ACTIVITY
Look through the data below and return each line where "Pacific" appears.
-------- RECORDS TO USE
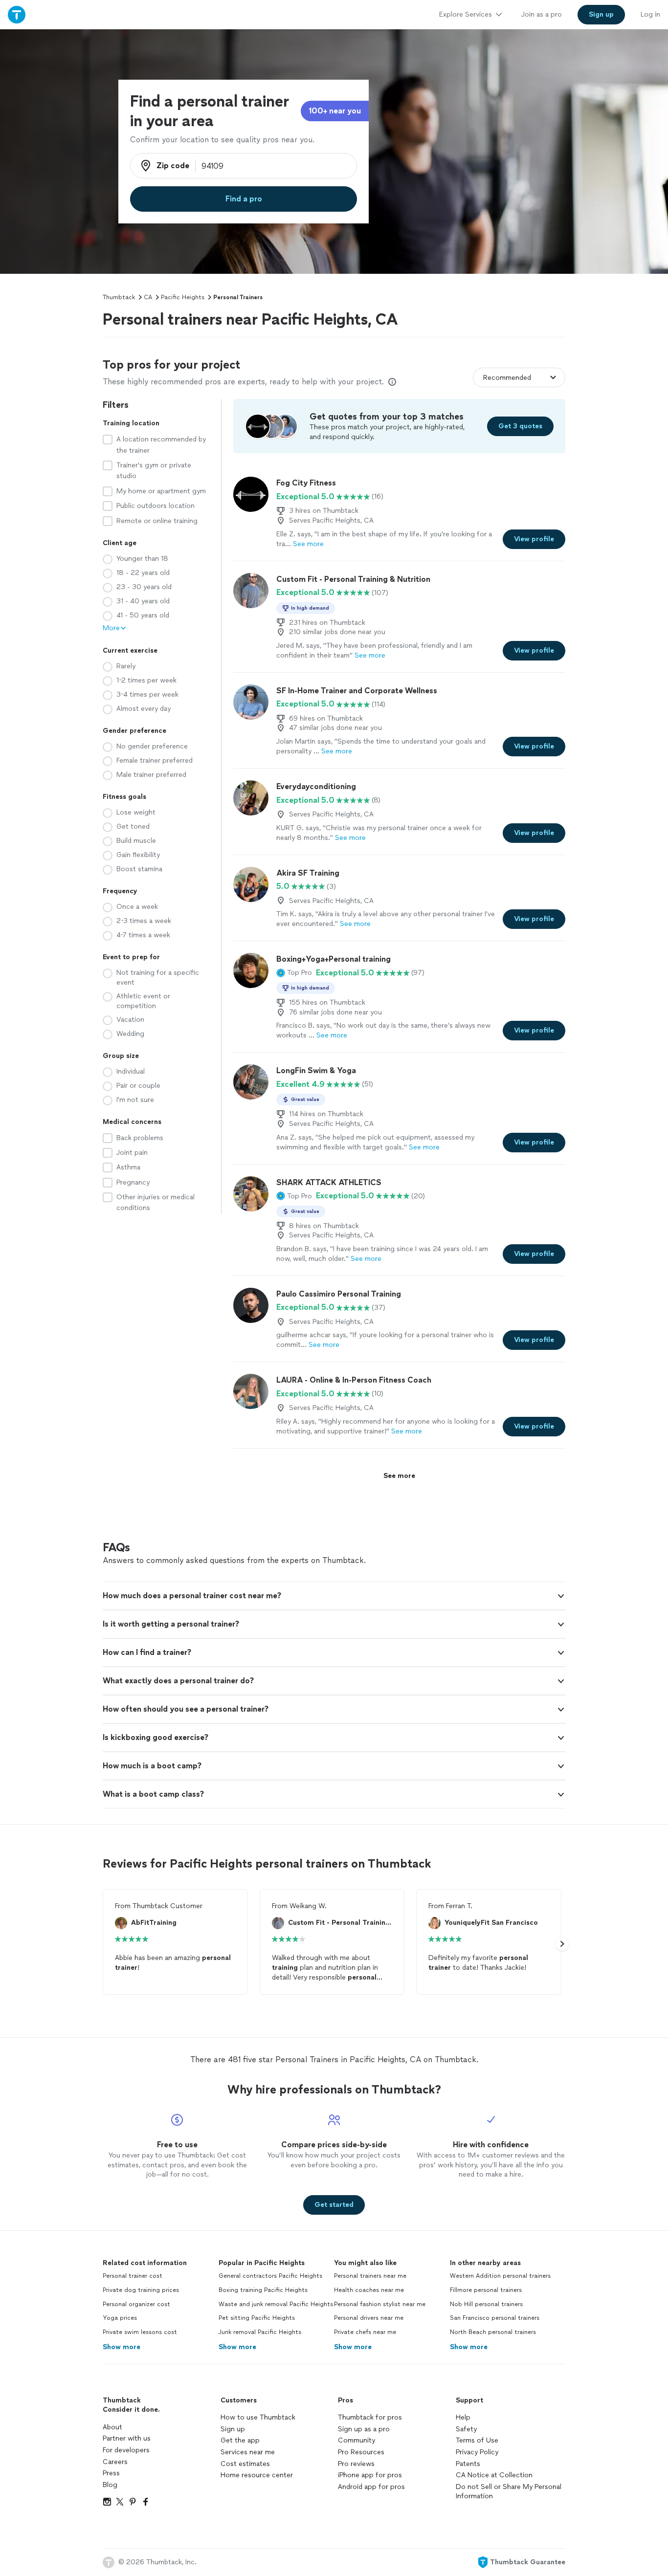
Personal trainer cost (132, 2275)
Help (463, 2417)
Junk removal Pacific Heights (260, 2332)
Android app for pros (371, 2487)
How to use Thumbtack (258, 2417)
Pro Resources (361, 2452)
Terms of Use (477, 2440)
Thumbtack (119, 297)
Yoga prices (120, 2317)
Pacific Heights (182, 297)
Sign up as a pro (364, 2429)
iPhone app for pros (370, 2475)
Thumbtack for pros (370, 2417)
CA (148, 297)
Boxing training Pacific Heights (263, 2290)
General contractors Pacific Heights (270, 2275)
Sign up (233, 2429)
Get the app (240, 2440)
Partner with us (127, 2438)
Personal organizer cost (136, 2304)
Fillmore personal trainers (486, 2290)
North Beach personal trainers (493, 2332)
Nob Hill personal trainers (486, 2304)
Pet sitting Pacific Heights (257, 2317)
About (112, 2427)
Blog (110, 2485)
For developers (126, 2450)
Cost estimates (245, 2464)
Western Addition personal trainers (500, 2275)
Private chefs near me (365, 2332)
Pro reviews (356, 2464)
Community (356, 2440)
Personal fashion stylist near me (379, 2304)
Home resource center (257, 2475)
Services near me (248, 2452)
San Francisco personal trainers (494, 2317)
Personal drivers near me (368, 2317)
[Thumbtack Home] (16, 14)
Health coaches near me (369, 2290)
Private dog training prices (141, 2290)
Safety (466, 2429)
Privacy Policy (477, 2452)
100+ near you (335, 110)
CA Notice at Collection (494, 2475)
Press (111, 2473)
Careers (115, 2462)
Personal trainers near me (370, 2275)
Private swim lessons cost (140, 2332)
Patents (468, 2464)
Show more (121, 2347)
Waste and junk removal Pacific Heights (276, 2304)
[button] (294, 973)
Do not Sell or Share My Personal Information (508, 2492)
----------------
RESULT
Junk removal Pacific Heights (260, 2332)
Pacific Heights (182, 297)
Boxing training Pacific Heights (263, 2290)
General contractors Pacific Heights (270, 2275)
Pet sitting Pacific Heights (257, 2317)
Waste and junk removal Pacific Heights (276, 2304)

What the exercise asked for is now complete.